There are also doubts internally about how much of this stuff will be actually useful to the rest of the world.

This seems the wrong approach. If it's useful to google, it might not be useful to the rest of the world in exactly that form, but I'm sure outside kernel devs would have opinions on it and could suggest a version that helps everyone.

Google makes a lot of use of the out-of-memory (OOM) killer to pare back overloaded systems. That can create trouble, though, when processes holding mutexes encounter the OOM killer. Mike wonders why the kernel tries so hard, rather than just failing allocation requests when memory gets too tight.

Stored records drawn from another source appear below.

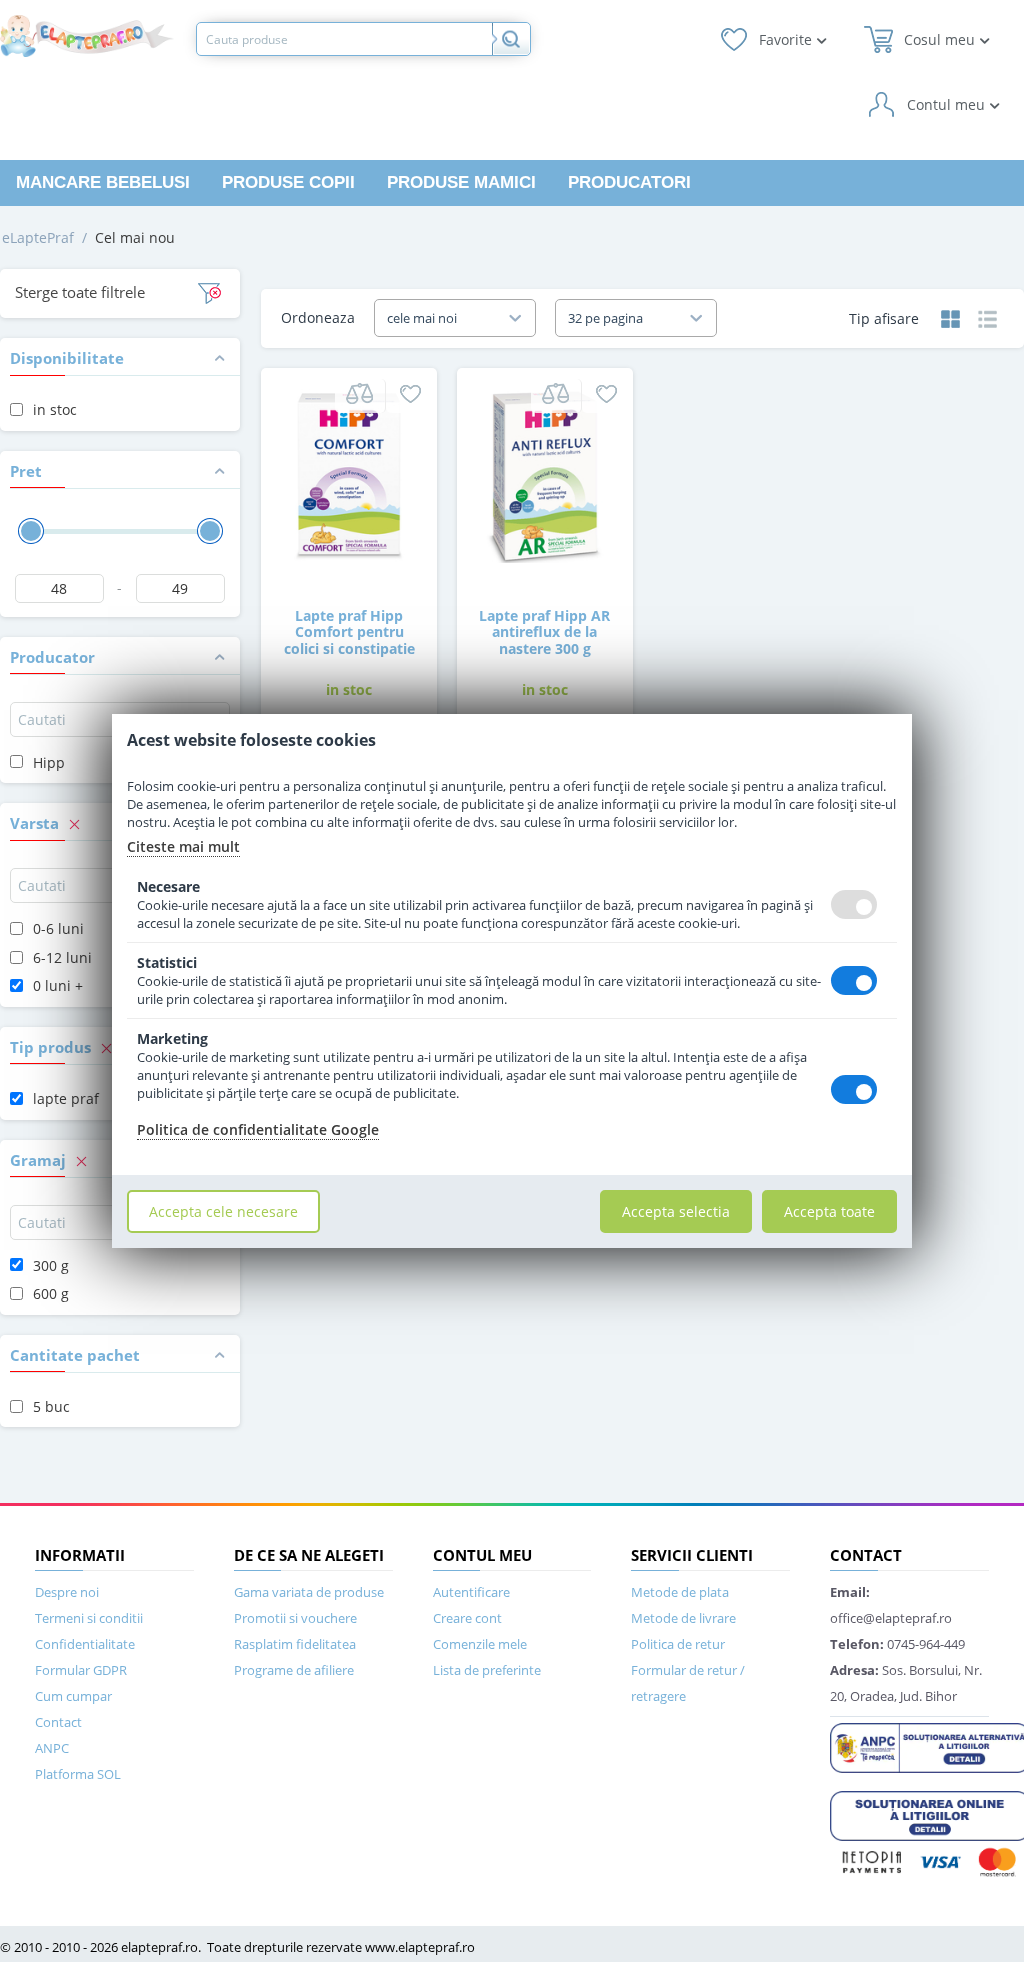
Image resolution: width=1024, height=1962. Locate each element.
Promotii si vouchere (295, 1618)
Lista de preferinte (487, 1670)
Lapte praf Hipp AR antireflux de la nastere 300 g (544, 632)
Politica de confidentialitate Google (258, 1129)
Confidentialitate (85, 1644)
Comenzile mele (480, 1644)
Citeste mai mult (183, 846)
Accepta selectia (676, 1211)
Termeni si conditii (89, 1618)
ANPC (52, 1748)
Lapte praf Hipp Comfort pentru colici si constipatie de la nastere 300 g (349, 640)
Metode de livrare (683, 1618)
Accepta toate (829, 1211)
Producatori (629, 182)
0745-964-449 (897, 1644)
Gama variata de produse (309, 1592)
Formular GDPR (81, 1670)
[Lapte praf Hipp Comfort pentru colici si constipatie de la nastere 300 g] (349, 474)
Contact (58, 1722)
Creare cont (467, 1618)
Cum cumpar (73, 1696)
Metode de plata (680, 1592)
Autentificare (471, 1592)
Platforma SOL (78, 1774)
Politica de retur (678, 1644)
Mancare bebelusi (103, 182)
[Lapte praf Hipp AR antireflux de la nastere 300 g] (545, 474)
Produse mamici (461, 182)
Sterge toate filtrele (80, 292)
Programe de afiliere (294, 1670)
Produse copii (288, 182)
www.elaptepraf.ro (420, 1947)
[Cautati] (511, 39)
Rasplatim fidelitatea (295, 1644)
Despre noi (67, 1592)
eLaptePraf (38, 237)
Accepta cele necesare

This is something that really bothers me about Linux too, and I'm not google, I run a workstation and some servers. Processes with runaway memory allocations can easily grind the system to a halt by causing crazy amounts of swapping. If you don't catch it in time, you basically need to hard reset. This shouldn't be possible from user space.

Mike concluded with a couple of "interesting problems." One of those is that Google would like a way to pin filesystem metadata in memory. The problem here is being able to bound the time required to service I/O requests. The time required to read a block from disk is known, but if the relevant metadata is not in memory, more than one disk I/O operation may be required. That slows things down in undesirable ways. Google is currently getting around this by reading file data directly from raw disk devices in user space,

Ouch!

but they would like to stop doing that.

No kidding.

psranga · on Oct 27, 2009

For the memory allocation problem, do you have any ideas about how other OS's address this problem?

How about ulimit? Could that be useful?

josephruscio · on Oct 27, 2009

"Google manages its kernel code with Perforce."

Did not see that one coming.

sid0 · on Oct 27, 2009

I thought it was common knowledge that Google uses p4 for practically everything.

dschobel · on Oct 27, 2009

And load balancing matters: Google runs something like 5000 threads on systems with 16-32 cores.

Even in the most IO-bound of domains or in the case where 4.9k are sleeping, does it really make sense to ever have that many threads/core?

jbellis · on Oct 28, 2009

Sure. Modern linux can handle 100s of 1000s of threads without breaking a sweat.

See also http://paultyma.blogspot.com/2008/03/writing-java-multithrea... for an interesting (java-centric) analysis.

agazso · on Oct 28, 2009

While the kernel certainly able to handle hundreds of thousands of threads, the main limit is memory, because by default (in libc) there is around 2M of memory allocated to the stack of each thread.

With the pthread library you can create threads with a stack size smaller than this, but this limits some aspects (think of recursion, local objects etc.) of your program.

My experiences show that it is possible to be happy with 64K stack size in an event driven program if you are careful, so you can run ~500,000 threads on 64G memory if you want to. Nevertheless you'd better design your program more clever and use only a handful of threads and put them in blocking state only when you must :)